Kumar Sanjay
Department of Statistics, Central University of Rajasthan, Bandarsindri, Kishangarh, Ajmer, Rajasthan 305817 India.
Ann Data Sci. 2020;7(3):417-425. doi: 10.1007/s40745-020-00289-7. Epub 2020 May 19.
It is a great challenge of identification as well as formation of groups of infectious disease data set. Data mining, a process of uncovering silent characteristics of big data is one of such techniques which have nowadays become more popular for treating massive volume of infectious disease data set. In the current study, we apply cluster analysis, one of the data mining techniques to classify real groups of infectious disease "novel corona virus disease (COVID-19)" data set of different states and union territories (UTs) in India according to their high similarity to each other. The results obtained permit us to have a sense of clusters of affected Indian states and UTs. The main objective of clustering in this study is to optimize monitoring techniques in affected states and UTs in India which will be very valuable to the government, doctors, the police and others involved in understanding seriousness of the spread of novel coronavirus (COVID-19) to improve government policies, decisions, medical facilities (ventilators, testing kits, masks etc.), treatment etc. to reduce number of infected and deceased persons.

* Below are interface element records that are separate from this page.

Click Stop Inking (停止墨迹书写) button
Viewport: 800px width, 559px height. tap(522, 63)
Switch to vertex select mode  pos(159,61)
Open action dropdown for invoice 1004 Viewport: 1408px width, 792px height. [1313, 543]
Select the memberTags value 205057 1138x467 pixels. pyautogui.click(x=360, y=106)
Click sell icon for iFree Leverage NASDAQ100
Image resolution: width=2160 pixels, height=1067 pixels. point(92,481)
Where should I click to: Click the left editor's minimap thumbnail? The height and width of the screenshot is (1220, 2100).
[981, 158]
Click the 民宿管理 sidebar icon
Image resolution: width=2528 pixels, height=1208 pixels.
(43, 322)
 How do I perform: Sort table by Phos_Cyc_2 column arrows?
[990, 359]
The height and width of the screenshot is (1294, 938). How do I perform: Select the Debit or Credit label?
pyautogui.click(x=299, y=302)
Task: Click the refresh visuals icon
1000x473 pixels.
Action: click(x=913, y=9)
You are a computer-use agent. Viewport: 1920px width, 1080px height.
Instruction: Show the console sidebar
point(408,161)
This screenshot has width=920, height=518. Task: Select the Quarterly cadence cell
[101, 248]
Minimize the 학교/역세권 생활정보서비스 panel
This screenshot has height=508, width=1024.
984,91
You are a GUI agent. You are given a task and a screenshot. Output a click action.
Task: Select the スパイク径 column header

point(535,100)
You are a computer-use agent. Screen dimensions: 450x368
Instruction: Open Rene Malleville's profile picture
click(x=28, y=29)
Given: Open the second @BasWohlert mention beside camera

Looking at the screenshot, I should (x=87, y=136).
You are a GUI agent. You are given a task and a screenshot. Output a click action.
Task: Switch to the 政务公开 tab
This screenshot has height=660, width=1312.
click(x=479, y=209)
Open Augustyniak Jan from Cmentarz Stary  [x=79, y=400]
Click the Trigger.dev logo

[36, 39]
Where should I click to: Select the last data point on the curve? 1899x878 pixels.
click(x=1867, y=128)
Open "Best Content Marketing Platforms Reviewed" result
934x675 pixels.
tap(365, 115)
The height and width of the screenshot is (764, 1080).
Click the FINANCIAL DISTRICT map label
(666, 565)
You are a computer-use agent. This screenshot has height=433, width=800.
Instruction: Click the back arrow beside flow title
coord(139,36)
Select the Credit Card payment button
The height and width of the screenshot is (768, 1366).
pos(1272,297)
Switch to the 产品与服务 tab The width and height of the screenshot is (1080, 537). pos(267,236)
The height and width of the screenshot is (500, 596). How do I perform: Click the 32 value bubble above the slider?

识别和形成传染病数据集组是一项巨大的挑战。数据挖掘作为一种揭示大数据潜在特征的过程,是如今处理大量传染病数据集时更受欢迎的技术之一。在本研究中,我们应用数据挖掘技术之一的聚类分析,根据印度不同邦和联邦属地(UTs)的“新型冠状病毒病(COVID-19)”数据集彼此之间的高度相似性,对其实际组进行分类。所获得的结果使我们能够了解受影响的印度邦和联邦属地的聚类情况。本研究中聚类的主要目的是优化印度受影响邦和联邦属地的监测技术,这对政府、医生、警方及其他参与了解新型冠状病毒(COVID-19)传播严重性的人员非常有价值,有助于改进政府政策、决策、医疗设施(呼吸机、检测试剂盒、口罩等)、治疗等,以减少感染和死亡人数。